Everything posted by usnavdoc and orbitsurgMD is true, or can be true.
My experience with the Marines seems to have been quite different from usnavdoc's ... for starters, he had a notoriously malignant commanding officer (who was ultimately relieved) whereas I had a fantastic CO who without exception accepted and followed my recommendations regarding treatment, duty status, deployability, etc. I was never placed in a situation where I was running an ER without help or supervision; both of my deployments were to areas that had echelon 2 care colocated with us, and I had easy access to 2nd opinions and help. The sole exception to that was a month I spent on the border of Pakistan/Afghanistan at a SF-funded free clinic that saw local nationals who were sick/injured but denied medevac by higher powers.
Some (most) people are driven to reach their BCP goal with no detours, and I can understand that. I however don't regret or resent the 3 years I spent with the Marines, going places and doing things that I never would have been able to do otherwise. Good COs know to keep their doctors out of harm's way, and there's a lot to be said for the privilege of being THE guy who there to take care of the PFC or LCPL who carries a rifle and kills the insurgents.

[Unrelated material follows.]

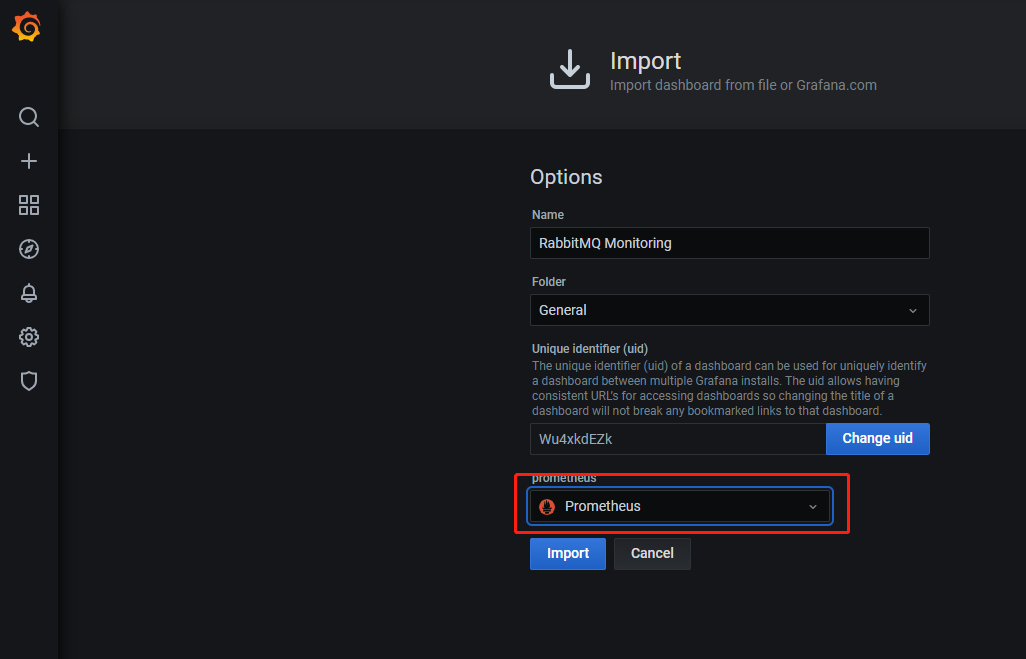Click the Name field containing RabbitMQ Monitoring

729,243
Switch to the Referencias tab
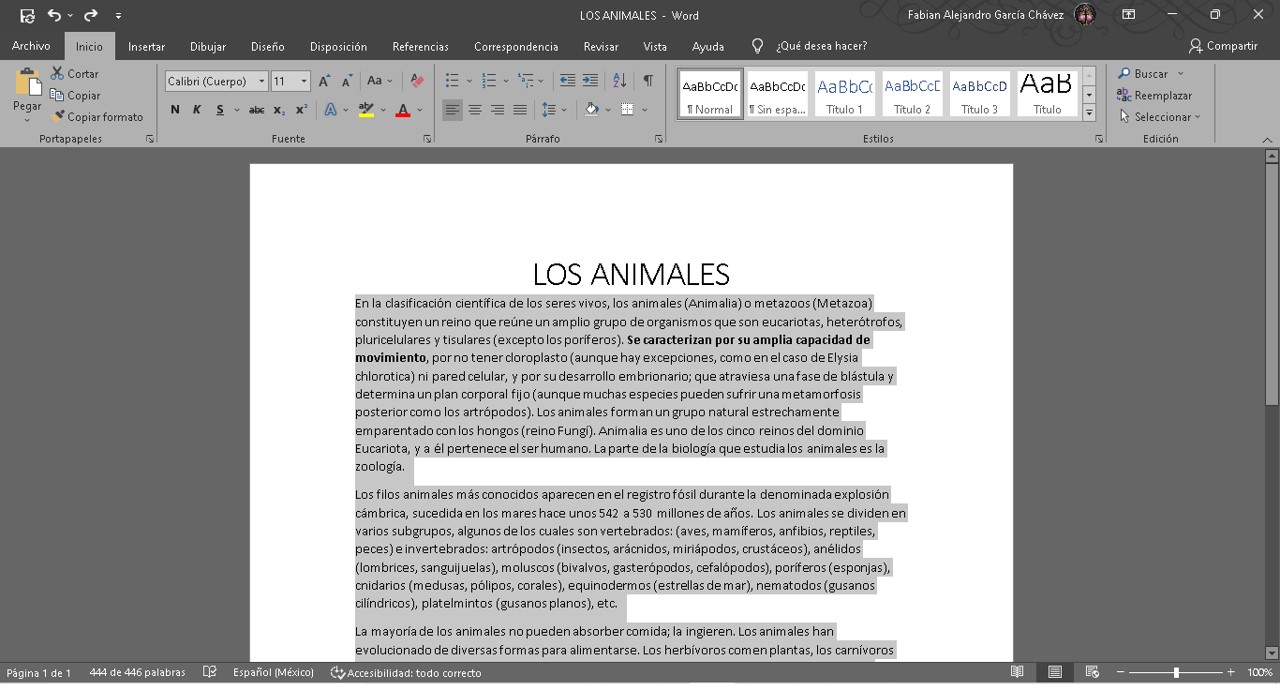This screenshot has height=684, width=1280. [x=420, y=46]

The biggest professional disadvantage to a GMO tour is that I've grown dumber in the last 3 years as I've treated mostly sprained ankles and minor sports injuries, URIs, psych problems, common derm issues, etc. I've had a lot of trauma experience, and perhaps a dozen serious medical illnesses (it's not all URIs) ... but there's no way I could step into an ICU as a new medicine PGY2 and not be a danger to somebody. Fortunately (?) military residencies are familiar with the whole GMO thing, and board pass rates are very high, so clearly it's not a crippling setback.